Work instructions
Reproduce each of the following records verbatim, line for line.

Excerpted data
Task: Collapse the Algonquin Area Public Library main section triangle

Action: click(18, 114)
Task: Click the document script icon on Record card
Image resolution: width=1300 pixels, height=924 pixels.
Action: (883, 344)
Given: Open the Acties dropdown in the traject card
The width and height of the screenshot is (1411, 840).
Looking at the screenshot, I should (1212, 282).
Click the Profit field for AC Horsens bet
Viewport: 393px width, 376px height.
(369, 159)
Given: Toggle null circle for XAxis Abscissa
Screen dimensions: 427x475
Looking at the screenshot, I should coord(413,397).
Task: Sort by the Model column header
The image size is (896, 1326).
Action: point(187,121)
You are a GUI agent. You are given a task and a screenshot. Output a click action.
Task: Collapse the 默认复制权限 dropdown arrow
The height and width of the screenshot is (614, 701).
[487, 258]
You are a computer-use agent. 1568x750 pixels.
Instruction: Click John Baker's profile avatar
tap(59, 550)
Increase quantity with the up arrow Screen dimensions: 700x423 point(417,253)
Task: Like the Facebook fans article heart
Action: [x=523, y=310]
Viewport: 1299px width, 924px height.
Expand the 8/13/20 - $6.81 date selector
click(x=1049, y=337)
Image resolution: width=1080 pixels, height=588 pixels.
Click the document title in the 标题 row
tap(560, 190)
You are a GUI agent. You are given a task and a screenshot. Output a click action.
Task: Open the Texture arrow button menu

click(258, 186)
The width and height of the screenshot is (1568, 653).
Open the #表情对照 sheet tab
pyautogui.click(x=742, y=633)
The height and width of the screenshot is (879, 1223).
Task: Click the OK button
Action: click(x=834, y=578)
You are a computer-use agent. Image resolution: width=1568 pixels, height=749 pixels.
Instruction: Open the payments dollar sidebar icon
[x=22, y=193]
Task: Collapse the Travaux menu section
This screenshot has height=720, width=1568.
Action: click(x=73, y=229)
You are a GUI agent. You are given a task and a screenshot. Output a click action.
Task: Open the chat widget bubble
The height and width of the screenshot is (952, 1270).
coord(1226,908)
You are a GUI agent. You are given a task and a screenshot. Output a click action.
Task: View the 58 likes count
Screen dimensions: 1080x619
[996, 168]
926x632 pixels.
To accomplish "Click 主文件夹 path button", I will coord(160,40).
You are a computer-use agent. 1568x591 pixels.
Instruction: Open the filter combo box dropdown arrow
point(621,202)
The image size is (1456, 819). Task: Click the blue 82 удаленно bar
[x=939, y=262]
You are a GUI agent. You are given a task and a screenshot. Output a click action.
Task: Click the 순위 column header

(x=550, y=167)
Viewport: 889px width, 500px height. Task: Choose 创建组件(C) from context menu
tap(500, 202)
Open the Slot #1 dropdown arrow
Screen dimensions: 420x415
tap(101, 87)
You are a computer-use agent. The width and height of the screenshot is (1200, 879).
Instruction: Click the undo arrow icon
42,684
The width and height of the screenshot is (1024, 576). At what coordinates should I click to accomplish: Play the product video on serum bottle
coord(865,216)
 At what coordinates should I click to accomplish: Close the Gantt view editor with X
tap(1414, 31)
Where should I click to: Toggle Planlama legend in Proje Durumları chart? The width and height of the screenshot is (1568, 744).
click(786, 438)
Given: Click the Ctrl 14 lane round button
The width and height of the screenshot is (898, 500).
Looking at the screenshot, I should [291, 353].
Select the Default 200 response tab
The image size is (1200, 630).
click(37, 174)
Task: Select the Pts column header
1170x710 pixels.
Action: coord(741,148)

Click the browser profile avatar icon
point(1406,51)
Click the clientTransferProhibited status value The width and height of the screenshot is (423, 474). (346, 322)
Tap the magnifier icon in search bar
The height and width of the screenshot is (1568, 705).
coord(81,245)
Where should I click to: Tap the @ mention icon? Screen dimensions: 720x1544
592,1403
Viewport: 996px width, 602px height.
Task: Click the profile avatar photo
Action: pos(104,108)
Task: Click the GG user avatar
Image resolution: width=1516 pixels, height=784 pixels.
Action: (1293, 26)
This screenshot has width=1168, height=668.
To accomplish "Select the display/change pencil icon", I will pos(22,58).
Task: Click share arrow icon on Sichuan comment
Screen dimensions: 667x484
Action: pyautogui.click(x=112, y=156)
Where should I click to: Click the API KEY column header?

Solution to this task
Task: Collapse the Algonquin Area Public Library main section triangle

Action: click(18, 114)
Task: Click the document script icon on Record card
Image resolution: width=1300 pixels, height=924 pixels.
Action: (883, 344)
Given: Open the Acties dropdown in the traject card
The width and height of the screenshot is (1411, 840).
Looking at the screenshot, I should (1212, 282).
Click the Profit field for AC Horsens bet
Viewport: 393px width, 376px height.
(369, 159)
Given: Toggle null circle for XAxis Abscissa
Screen dimensions: 427x475
Looking at the screenshot, I should coord(413,397).
Task: Sort by the Model column header
The image size is (896, 1326).
Action: point(187,121)
You are a GUI agent. You are given a task and a screenshot. Output a click action.
Task: Collapse the 默认复制权限 dropdown arrow
The height and width of the screenshot is (614, 701).
[487, 258]
You are a computer-use agent. 1568x750 pixels.
Instruction: Click John Baker's profile avatar
tap(59, 550)
Increase quantity with the up arrow Screen dimensions: 700x423 point(417,253)
Task: Like the Facebook fans article heart
Action: [x=523, y=310]
Viewport: 1299px width, 924px height.
Expand the 8/13/20 - $6.81 date selector
click(x=1049, y=337)
Image resolution: width=1080 pixels, height=588 pixels.
Click the document title in the 标题 row
tap(560, 190)
You are a GUI agent. You are given a task and a screenshot. Output a click action.
Task: Open the Texture arrow button menu

click(258, 186)
The width and height of the screenshot is (1568, 653).
Open the #表情对照 sheet tab
pyautogui.click(x=742, y=633)
The height and width of the screenshot is (879, 1223).
Task: Click the OK button
Action: click(x=834, y=578)
You are a computer-use agent. Image resolution: width=1568 pixels, height=749 pixels.
Instruction: Open the payments dollar sidebar icon
[x=22, y=193]
Task: Collapse the Travaux menu section
This screenshot has height=720, width=1568.
Action: click(x=73, y=229)
You are a GUI agent. You are given a task and a screenshot. Output a click action.
Task: Open the chat widget bubble
The height and width of the screenshot is (952, 1270).
coord(1226,908)
You are a GUI agent. You are given a task and a screenshot. Output a click action.
Task: View the 58 likes count
Screen dimensions: 1080x619
[996, 168]
926x632 pixels.
To accomplish "Click 主文件夹 path button", I will coord(160,40).
You are a computer-use agent. 1568x591 pixels.
Instruction: Open the filter combo box dropdown arrow
point(621,202)
The image size is (1456, 819). Task: Click the blue 82 удаленно bar
[x=939, y=262]
You are a GUI agent. You are given a task and a screenshot. Output a click action.
Task: Click the 순위 column header

(x=550, y=167)
Viewport: 889px width, 500px height. Task: Choose 创建组件(C) from context menu
tap(500, 202)
Open the Slot #1 dropdown arrow
Screen dimensions: 420x415
tap(101, 87)
You are a computer-use agent. The width and height of the screenshot is (1200, 879).
Instruction: Click the undo arrow icon
42,684
The width and height of the screenshot is (1024, 576). At what coordinates should I click to accomplish: Play the product video on serum bottle
coord(865,216)
 At what coordinates should I click to accomplish: Close the Gantt view editor with X
tap(1414, 31)
Where should I click to: Toggle Planlama legend in Proje Durumları chart? The width and height of the screenshot is (1568, 744).
click(786, 438)
Given: Click the Ctrl 14 lane round button
The width and height of the screenshot is (898, 500).
Looking at the screenshot, I should [291, 353].
Select the Default 200 response tab
The image size is (1200, 630).
click(37, 174)
Task: Select the Pts column header
1170x710 pixels.
Action: coord(741,148)

Click the browser profile avatar icon
point(1406,51)
Click the clientTransferProhibited status value The width and height of the screenshot is (423, 474). (346, 322)
Tap the magnifier icon in search bar
The height and width of the screenshot is (1568, 705).
coord(81,245)
Where should I click to: Tap the @ mention icon? Screen dimensions: 720x1544
592,1403
Viewport: 996px width, 602px height.
Task: Click the profile avatar photo
Action: pos(104,108)
Task: Click the GG user avatar
Image resolution: width=1516 pixels, height=784 pixels.
Action: (1293, 26)
This screenshot has width=1168, height=668.
To accomplish "Select the display/change pencil icon", I will pos(22,58).
Task: Click share arrow icon on Sichuan comment
Screen dimensions: 667x484
Action: pyautogui.click(x=112, y=156)
Where should I click to: Click the API KEY column header?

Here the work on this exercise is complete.